Saved entries:

+--

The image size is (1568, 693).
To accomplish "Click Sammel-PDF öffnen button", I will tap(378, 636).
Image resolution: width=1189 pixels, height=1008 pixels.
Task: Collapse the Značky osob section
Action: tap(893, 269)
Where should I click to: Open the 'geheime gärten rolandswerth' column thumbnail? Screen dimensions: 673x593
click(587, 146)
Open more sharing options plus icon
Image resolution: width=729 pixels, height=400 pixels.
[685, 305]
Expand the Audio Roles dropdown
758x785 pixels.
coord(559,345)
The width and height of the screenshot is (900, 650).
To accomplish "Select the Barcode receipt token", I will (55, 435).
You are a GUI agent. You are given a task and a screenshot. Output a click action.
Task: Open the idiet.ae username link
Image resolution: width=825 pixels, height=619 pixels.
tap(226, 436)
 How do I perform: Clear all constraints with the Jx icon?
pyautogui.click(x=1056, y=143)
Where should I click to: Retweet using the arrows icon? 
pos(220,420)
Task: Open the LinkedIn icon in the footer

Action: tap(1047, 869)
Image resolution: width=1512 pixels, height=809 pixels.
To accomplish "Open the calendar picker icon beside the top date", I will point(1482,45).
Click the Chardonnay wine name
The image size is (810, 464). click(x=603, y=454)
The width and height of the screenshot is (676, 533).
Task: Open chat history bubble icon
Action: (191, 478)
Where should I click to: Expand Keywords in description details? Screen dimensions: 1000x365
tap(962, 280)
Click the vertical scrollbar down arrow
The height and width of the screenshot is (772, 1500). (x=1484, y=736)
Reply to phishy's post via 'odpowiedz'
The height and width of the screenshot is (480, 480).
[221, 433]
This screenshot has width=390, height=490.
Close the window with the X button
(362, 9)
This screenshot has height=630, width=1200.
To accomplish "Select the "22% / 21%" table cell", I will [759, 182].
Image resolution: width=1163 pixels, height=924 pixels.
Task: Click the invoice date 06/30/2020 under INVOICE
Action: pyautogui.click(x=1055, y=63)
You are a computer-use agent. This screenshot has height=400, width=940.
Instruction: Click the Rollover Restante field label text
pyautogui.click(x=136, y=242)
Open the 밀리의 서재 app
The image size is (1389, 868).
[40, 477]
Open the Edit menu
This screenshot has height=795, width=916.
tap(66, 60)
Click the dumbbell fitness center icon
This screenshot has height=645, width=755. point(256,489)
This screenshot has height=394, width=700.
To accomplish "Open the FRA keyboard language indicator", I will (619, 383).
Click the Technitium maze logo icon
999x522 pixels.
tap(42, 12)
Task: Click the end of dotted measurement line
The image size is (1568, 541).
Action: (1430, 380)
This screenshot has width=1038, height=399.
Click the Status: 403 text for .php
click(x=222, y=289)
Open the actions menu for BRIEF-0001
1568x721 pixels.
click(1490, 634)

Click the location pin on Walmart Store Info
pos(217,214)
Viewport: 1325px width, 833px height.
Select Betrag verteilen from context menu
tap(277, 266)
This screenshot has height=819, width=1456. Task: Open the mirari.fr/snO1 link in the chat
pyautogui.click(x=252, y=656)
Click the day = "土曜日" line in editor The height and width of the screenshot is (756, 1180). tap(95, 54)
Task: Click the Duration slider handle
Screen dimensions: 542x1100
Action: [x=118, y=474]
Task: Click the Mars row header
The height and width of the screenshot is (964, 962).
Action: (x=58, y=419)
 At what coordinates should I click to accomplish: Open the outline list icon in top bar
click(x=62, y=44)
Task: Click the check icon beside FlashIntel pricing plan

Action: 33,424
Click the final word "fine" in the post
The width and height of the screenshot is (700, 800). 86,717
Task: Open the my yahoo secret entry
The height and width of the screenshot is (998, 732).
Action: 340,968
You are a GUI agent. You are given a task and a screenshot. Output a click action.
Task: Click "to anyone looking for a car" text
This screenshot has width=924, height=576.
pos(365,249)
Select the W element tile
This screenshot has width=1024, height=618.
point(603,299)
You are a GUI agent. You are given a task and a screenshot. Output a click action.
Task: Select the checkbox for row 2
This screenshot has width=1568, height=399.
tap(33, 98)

+--

BRIEF:
Lay out every line of the records above as a numbered list, omitting any blank lines.

WRITTEN SOLUTION:
1. The image size is (1568, 693).
2. To accomplish "Click Sammel-PDF öffnen button", I will tap(378, 636).
3. Image resolution: width=1189 pixels, height=1008 pixels.
4. Task: Collapse the Značky osob section
5. Action: tap(893, 269)
6. Where should I click to: Open the 'geheime gärten rolandswerth' column thumbnail? Screen dimensions: 673x593
7. click(587, 146)
8. Open more sharing options plus icon
9. Image resolution: width=729 pixels, height=400 pixels.
10. [685, 305]
11. Expand the Audio Roles dropdown
12. 758x785 pixels.
13. coord(559,345)
14. The width and height of the screenshot is (900, 650).
15. To accomplish "Select the Barcode receipt token", I will (55, 435).
16. You are a GUI agent. You are given a task and a screenshot. Output a click action.
17. Task: Open the idiet.ae username link
18. Image resolution: width=825 pixels, height=619 pixels.
19. tap(226, 436)
20.  How do I perform: Clear all constraints with the Jx icon?
21. pyautogui.click(x=1056, y=143)
22. Where should I click to: Retweet using the arrows icon? 
23. pos(220,420)
24. Task: Open the LinkedIn icon in the footer
25. Action: tap(1047, 869)
26. Image resolution: width=1512 pixels, height=809 pixels.
27. To accomplish "Open the calendar picker icon beside the top date", I will point(1482,45).
28. Click the Chardonnay wine name
29. The image size is (810, 464). click(x=603, y=454)
30. The width and height of the screenshot is (676, 533).
31. Task: Open chat history bubble icon
32. Action: (191, 478)
33. Where should I click to: Expand Keywords in description details? Screen dimensions: 1000x365
34. tap(962, 280)
35. Click the vertical scrollbar down arrow
36. The height and width of the screenshot is (772, 1500). (x=1484, y=736)
37. Reply to phishy's post via 'odpowiedz'
38. The height and width of the screenshot is (480, 480).
39. [221, 433]
40. This screenshot has width=390, height=490.
41. Close the window with the X button
42. (362, 9)
43. This screenshot has height=630, width=1200.
44. To accomplish "Select the "22% / 21%" table cell", I will [759, 182].
45. Image resolution: width=1163 pixels, height=924 pixels.
46. Task: Click the invoice date 06/30/2020 under INVOICE
47. Action: pyautogui.click(x=1055, y=63)
48. You are a computer-use agent. This screenshot has height=400, width=940.
49. Instruction: Click the Rollover Restante field label text
50. pyautogui.click(x=136, y=242)
51. Open the 밀리의 서재 app
52. The image size is (1389, 868).
53. [40, 477]
54. Open the Edit menu
55. This screenshot has height=795, width=916.
56. tap(66, 60)
57. Click the dumbbell fitness center icon
58. This screenshot has height=645, width=755. point(256,489)
59. This screenshot has height=394, width=700.
60. To accomplish "Open the FRA keyboard language indicator", I will (619, 383).
61. Click the Technitium maze logo icon
62. 999x522 pixels.
63. tap(42, 12)
64. Task: Click the end of dotted measurement line
65. The image size is (1568, 541).
66. Action: (1430, 380)
67. This screenshot has width=1038, height=399.
68. Click the Status: 403 text for .php
69. click(x=222, y=289)
70. Open the actions menu for BRIEF-0001
71. 1568x721 pixels.
72. click(1490, 634)
73. Click the location pin on Walmart Store Info
74. pos(217,214)
75. Viewport: 1325px width, 833px height.
76. Select Betrag verteilen from context menu
77. tap(277, 266)
78. This screenshot has height=819, width=1456. Task: Open the mirari.fr/snO1 link in the chat
79. pyautogui.click(x=252, y=656)
80. Click the day = "土曜日" line in editor The height and width of the screenshot is (756, 1180). tap(95, 54)
81. Task: Click the Duration slider handle
82. Screen dimensions: 542x1100
83. Action: [x=118, y=474]
84. Task: Click the Mars row header
85. The height and width of the screenshot is (964, 962).
86. Action: (x=58, y=419)
87.  At what coordinates should I click to accomplish: Open the outline list icon in top bar
88. click(x=62, y=44)
89. Task: Click the check icon beside FlashIntel pricing plan
90. Action: 33,424
91. Click the final word "fine" in the post
92. The width and height of the screenshot is (700, 800). 86,717
93. Task: Open the my yahoo secret entry
94. The height and width of the screenshot is (998, 732).
95. Action: 340,968
96. You are a GUI agent. You are given a task and a screenshot. Output a click action.
97. Task: Click "to anyone looking for a car" text
98. This screenshot has width=924, height=576.
99. pos(365,249)
100. Select the W element tile
101. This screenshot has width=1024, height=618.
102. point(603,299)
103. You are a GUI agent. You are given a task and a screenshot. Output a click action.
104. Task: Select the checkbox for row 2
105. This screenshot has width=1568, height=399.
106. tap(33, 98)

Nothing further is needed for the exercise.